Plusieurs établissements du manufacturier ont été perquisitionnés par la justice allemande.

En 2015, le scandale du dieselgate a éclaboussé le monde de l'automobile avec toutes les conséquences que nous connaissons aujourd'hui. Cinq ans après, les protagonistes de cette affaire continuent d'en payer les conséquences. Seulement, si le dieselgate fût principalement associé à l'image du groupe Volkswagen, d'autres entreprises sont également visées, notamment certains équipementiers.

C'est le cas de ZF, qui a été condamné pour avoir livré des pièces dont le logiciel comprenait, à certains moments, une fonctionnalité illicite. Bosch a lui aussi été incriminé dans ce scandale. Aujourd'hui c'est un autre manufacturier, à savoir le fabricant de pneumatiques allemand Continental, d'être inquiété par l'enquête menée par la justice allemande, toujours dans l'affaire du dieselgate.

En effet, le mercredi 1er juillet 2020, des perquisitions de la justice allemande ont eu lieu au sein de plusieurs sites du groupe, à Hanovre, Francfort et Ratisbonne. Un porte-parole du parquet de Hanovre a précisé qu’il avait également demandé une perquisition dans les bureaux de l’équipementier à Wolfsburg, Gifhorn, Berlin et Nuremberg. Au totale, 76 policiers et quatre procureurs ont été mobilisés dans le cadre de ces perquisitions.

"Le parquet et la police se sont rendus sur plusieurs de nos sites, dans le cadre de l'enquête en cours sur un dispositif de trucage utilisé par Volkswagen dans un de ses moteurs", a déclaré à l'AFP un porte-parole de Continental.

"Nous enquêtons sur des salariés de Continental, soupçonnés d’avoir encouragé la fraude et d’avoir fourni de faux documents", a déclaré le procureur Oliver Eisenhauer. En effet, à la demande de Volkswagen, des salariés de Continental auraient développé un logiciel permettant de truquer l'un de ses moteurs, selon le journal économique Wirtschaftswoche.

Au total, sept ingénieurs et deux chefs de projet figurent parmi les suspects.
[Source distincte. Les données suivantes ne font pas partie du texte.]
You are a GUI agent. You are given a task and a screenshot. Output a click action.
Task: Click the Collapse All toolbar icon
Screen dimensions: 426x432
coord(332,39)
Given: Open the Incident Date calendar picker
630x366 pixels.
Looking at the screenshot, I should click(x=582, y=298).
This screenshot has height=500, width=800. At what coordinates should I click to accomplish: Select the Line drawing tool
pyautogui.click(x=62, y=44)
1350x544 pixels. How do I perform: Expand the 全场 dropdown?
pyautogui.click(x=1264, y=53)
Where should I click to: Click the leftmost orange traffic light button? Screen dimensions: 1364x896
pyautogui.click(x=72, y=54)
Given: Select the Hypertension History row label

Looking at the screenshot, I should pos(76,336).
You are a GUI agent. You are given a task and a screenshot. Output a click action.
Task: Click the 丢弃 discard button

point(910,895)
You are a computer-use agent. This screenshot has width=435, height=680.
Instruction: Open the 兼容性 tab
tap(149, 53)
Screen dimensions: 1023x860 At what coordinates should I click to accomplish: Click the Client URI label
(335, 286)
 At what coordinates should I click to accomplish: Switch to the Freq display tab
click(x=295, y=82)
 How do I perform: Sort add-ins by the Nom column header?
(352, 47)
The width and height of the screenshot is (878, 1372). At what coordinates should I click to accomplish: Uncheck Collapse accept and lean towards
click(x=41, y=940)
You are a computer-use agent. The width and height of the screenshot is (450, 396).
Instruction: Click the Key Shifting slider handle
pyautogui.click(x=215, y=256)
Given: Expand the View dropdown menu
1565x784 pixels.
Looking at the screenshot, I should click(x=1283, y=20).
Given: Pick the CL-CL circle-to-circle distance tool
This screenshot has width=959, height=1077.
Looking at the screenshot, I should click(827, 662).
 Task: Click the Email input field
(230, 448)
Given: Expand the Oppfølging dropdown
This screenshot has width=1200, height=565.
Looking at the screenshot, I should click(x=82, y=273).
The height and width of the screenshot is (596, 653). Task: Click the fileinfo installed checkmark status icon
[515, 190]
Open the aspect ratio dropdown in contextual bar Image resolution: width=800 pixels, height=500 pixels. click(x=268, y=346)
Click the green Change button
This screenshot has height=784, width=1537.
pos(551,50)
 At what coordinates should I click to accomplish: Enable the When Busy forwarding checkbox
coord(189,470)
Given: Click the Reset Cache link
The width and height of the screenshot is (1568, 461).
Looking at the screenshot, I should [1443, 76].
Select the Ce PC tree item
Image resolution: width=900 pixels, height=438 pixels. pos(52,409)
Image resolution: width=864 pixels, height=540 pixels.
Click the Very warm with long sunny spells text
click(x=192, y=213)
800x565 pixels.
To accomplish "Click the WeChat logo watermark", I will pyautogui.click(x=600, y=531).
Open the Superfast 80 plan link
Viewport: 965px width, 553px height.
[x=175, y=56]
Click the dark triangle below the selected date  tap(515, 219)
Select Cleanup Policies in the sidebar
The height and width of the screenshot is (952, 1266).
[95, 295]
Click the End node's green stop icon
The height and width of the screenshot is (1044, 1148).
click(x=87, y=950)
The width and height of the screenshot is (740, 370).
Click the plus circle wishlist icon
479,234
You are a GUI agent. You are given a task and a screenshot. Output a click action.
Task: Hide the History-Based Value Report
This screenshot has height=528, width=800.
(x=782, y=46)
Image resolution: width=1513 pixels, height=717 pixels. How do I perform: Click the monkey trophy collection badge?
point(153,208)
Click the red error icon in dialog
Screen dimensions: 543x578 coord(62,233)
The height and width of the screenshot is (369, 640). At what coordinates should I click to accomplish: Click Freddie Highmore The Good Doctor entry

Deux dirigeants et un responsable de la conformité ont décidé de coopérer dans le cadre de cette enquête.

"Nous n'avons fourni à aucun de nos clients des logiciels permettant de manipuler les tests", a assuré Continental, qui promet de "pleinement coopérer avec les autorités". Des perquisitions ont également été menées dans des sites appartenant à Volkswagen, toujours selon Wirtschaftswoche.

De son côté, Volkswagen a déclaré pour sa part qu'il coopérait dans cette enquête en qualité de témoin en conformité avec l’accord conclu entre le groupe automobile et le parquet de Brunswick en mai dernier.